Nagios 4.1.1 on Solaris 11.3 major headaches
Posted: Sun Apr 17, 2016 5:58 pm
I followed a tutorial to install 4.0.2 on Solaris 11(oracle.com) and found a few directory differences which I put down to the fact I was installing 4.1.1
Generally all appeared good but it's not good at all!
I'll try to keep this as concise as possible:
The web interface opens fine (http://localhost/nagios/), Nagios reports it's running with PID 1878, a check on Services shows Localhost Services OK, remote host (Security Server, Server 2008 R2) services show "Critical": Connection refused.
Now a few checks: COTESS-SYSMON is the Nagios host, Security server IP=192.168.0.115
root@COTESS-SYSMON:~# /usr/local/nagios/libexec/check_ssh -H 192.168.0.115
Connection refused
root@COTESS-SYSMON:~# /usr/local/nagios/libexec/check_ssh -H 127.0.0.1
Server answer:
root@COTESS-SYSMON:~# /usr/local/nagios/libexec/check_nrpe -H 192.168.0.115
I (0,4,1,73 2012-12-17) seem to be doing fine...
root@COTESS-SYSMON:~# /usr/local/nagios/libexec/check_nrpe -H 127.0.0.1
CHECK_NRPE: Error - Could not complete SSL handshake.
root@COTESS-SYSMON:~# /usr/local/nagios/libexec/check_nrpe -H localhost
connect to address ::1 port 5666: Connection refused
CHECK_NRPE: Error - Could not complete SSL handshake.
root@COTESS-SYSMON:~# /usr/local/nagios/bin/nagios -v /usr/local/nagios/etc/nagios.cfg
Nagios Core 4.1.1
Copyright (c) 2009-present Nagios Core Development Team and Community Contributors
Copyright (c) 1999-2009 Ethan Galstad
Last Modified: 08-19-2015
License: GPL
Website: https://www.nagios.org
Reading configuration data...
Read main config file okay...
Read object config files okay...
Running pre-flight check on configuration data...
Checking objects...
Checked 15 services.
Checked 2 hosts.
Checked 2 host groups.
Checked 0 service groups.
Checked 1 contacts.
Checked 1 contact groups.
Checked 24 commands.
Checked 5 time periods.
Checked 0 host escalations.
Checked 0 service escalations.
Checking for circular paths...
Checked 2 hosts
Checked 0 service dependencies
Checked 0 host dependencies
Checked 5 timeperiods
Checking global event handlers...
Checking obsessive compulsive processor commands...
Checking misc settings...
Total Warnings: 0
Total Errors: 0
Things look okay - No serious problems were detected during the pre-flight check
root@COTESS-SYSMON:~# /etc/rc.d/init.d/nagios start
bash: /etc/rc.d/init.d/nagios: No such file or directory
root@COTESS-SYSMON:~# /usr/local/nagios/bin/nagios -d /usr/local/nagios/etc/nagios.cfg
root@COTESS-SYSMON:~# svcs -xv
svc:/application/nagios:default (?)
State: maintenance since April 18, 2016 07:39:36 AM AEST
Reason: Start method failed repeatedly, last died on Killed (9).
See: http://support.oracle.com/msg/SMF-8000-KS
See: /var/svc/log/application-nagios:default.log
Impact: This service is not running.
Solaris gives no indication of a service running with PID 1878, which Nagios claims to be running under.

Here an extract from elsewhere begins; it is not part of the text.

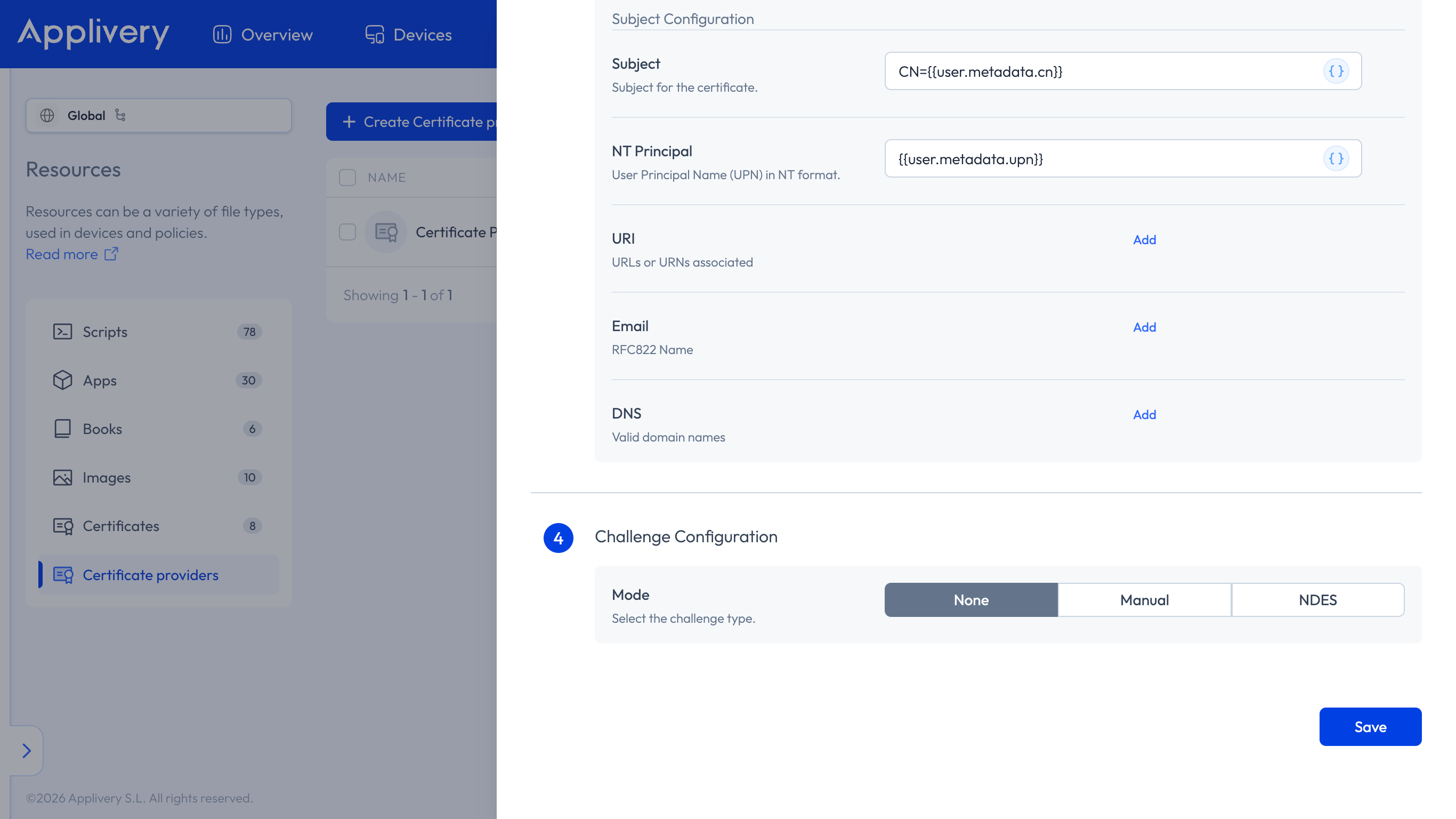1456x819 pixels.
Task: Click the Images picture icon
Action: pos(62,477)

There is no such process shown with the "top" command.
root@COTESS-SYSMON:~# kill 1878
bash: kill: (1878) - No such process
I'm at a real loss here guys, any advice will be greatly appreciated.
Thanks in advance,
Andrew.
Generally all appeared good but it's not good at all!

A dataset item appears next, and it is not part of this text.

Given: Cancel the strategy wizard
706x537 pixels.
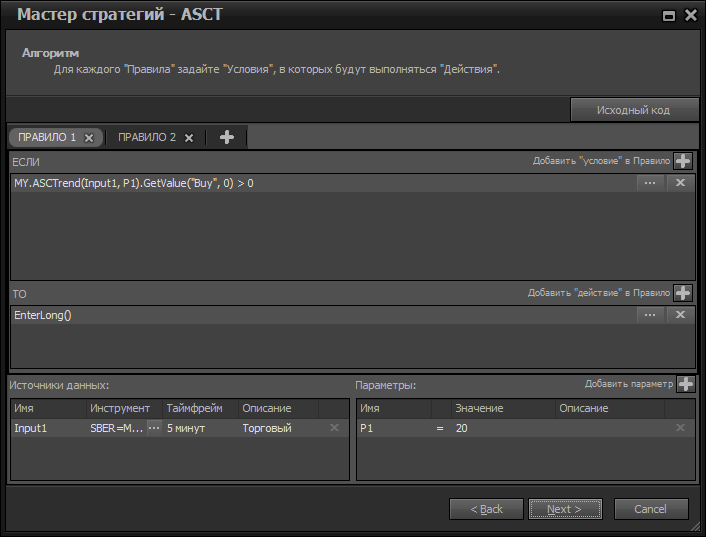Looking at the screenshot, I should point(651,509).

I'll try to keep this as concise as possible:
The web interface opens fine (http://localhost/nagios/), Nagios reports it's running with PID 1878, a check on Services shows Localhost Services OK, remote host (Security Server, Server 2008 R2) services show "Critical": Connection refused.
Now a few checks: COTESS-SYSMON is the Nagios host, Security server IP=192.168.0.115
root@COTESS-SYSMON:~# /usr/local/nagios/libexec/check_ssh -H 192.168.0.115
Connection refused
root@COTESS-SYSMON:~# /usr/local/nagios/libexec/check_ssh -H 127.0.0.1
Server answer:
root@COTESS-SYSMON:~# /usr/local/nagios/libexec/check_nrpe -H 192.168.0.115
I (0,4,1,73 2012-12-17) seem to be doing fine...

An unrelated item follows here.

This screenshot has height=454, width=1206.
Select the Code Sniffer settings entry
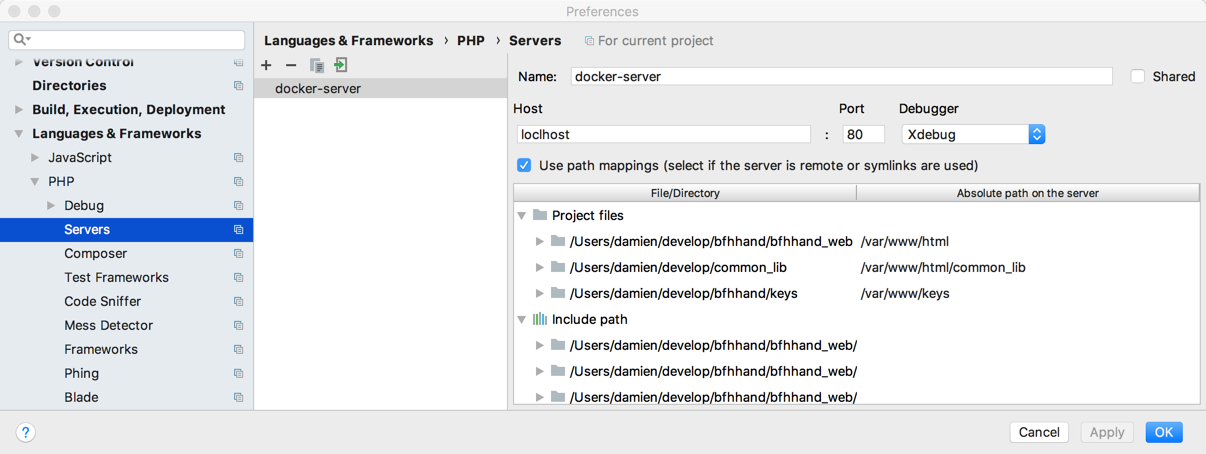pos(102,302)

root@COTESS-SYSMON:~# /usr/local/nagios/libexec/check_nrpe -H 127.0.0.1
CHECK_NRPE: Error - Could not complete SSL handshake.
root@COTESS-SYSMON:~# /usr/local/nagios/libexec/check_nrpe -H localhost
connect to address ::1 port 5666: Connection refused
CHECK_NRPE: Error - Could not complete SSL handshake.
root@COTESS-SYSMON:~# /usr/local/nagios/bin/nagios -v /usr/local/nagios/etc/nagios.cfg
Nagios Core 4.1.1
Copyright (c) 2009-present Nagios Core Development Team and Community Contributors
Copyright (c) 1999-2009 Ethan Galstad
Last Modified: 08-19-2015
License: GPL
Website: https://www.nagios.org
Reading configuration data...
Read main config file okay...
Read object config files okay...
Running pre-flight check on configuration data...
Checking objects...
Checked 15 services.
Checked 2 hosts.
Checked 2 host groups.
Checked 0 service groups.
Checked 1 contacts.
Checked 1 contact groups.
Checked 24 commands.
Checked 5 time periods.
Checked 0 host escalations.
Checked 0 service escalations.
Checking for circular paths...
Checked 2 hosts
Checked 0 service dependencies
Checked 0 host dependencies
Checked 5 timeperiods
Checking global event handlers...
Checking obsessive compulsive processor commands...
Checking misc settings...
Total Warnings: 0
Total Errors: 0
Things look okay - No serious problems were detected during the pre-flight check
root@COTESS-SYSMON:~# /etc/rc.d/init.d/nagios start
bash: /etc/rc.d/init.d/nagios: No such file or directory
root@COTESS-SYSMON:~# /usr/local/nagios/bin/nagios -d /usr/local/nagios/etc/nagios.cfg
root@COTESS-SYSMON:~# svcs -xv
svc:/application/nagios:default (?)
State: maintenance since April 18, 2016 07:39:36 AM AEST
Reason: Start method failed repeatedly, last died on Killed (9).
See: http://support.oracle.com/msg/SMF-8000-KS
See: /var/svc/log/application-nagios:default.log
Impact: This service is not running.
Solaris gives no indication of a service running with PID 1878, which Nagios claims to be running under. There is no such process shown with the "top" command.
root@COTESS-SYSMON:~# kill 1878
bash: kill: (1878) - No such process
I'm at a real loss here guys, any advice will be greatly appreciated.
Thanks in advance,
Andrew.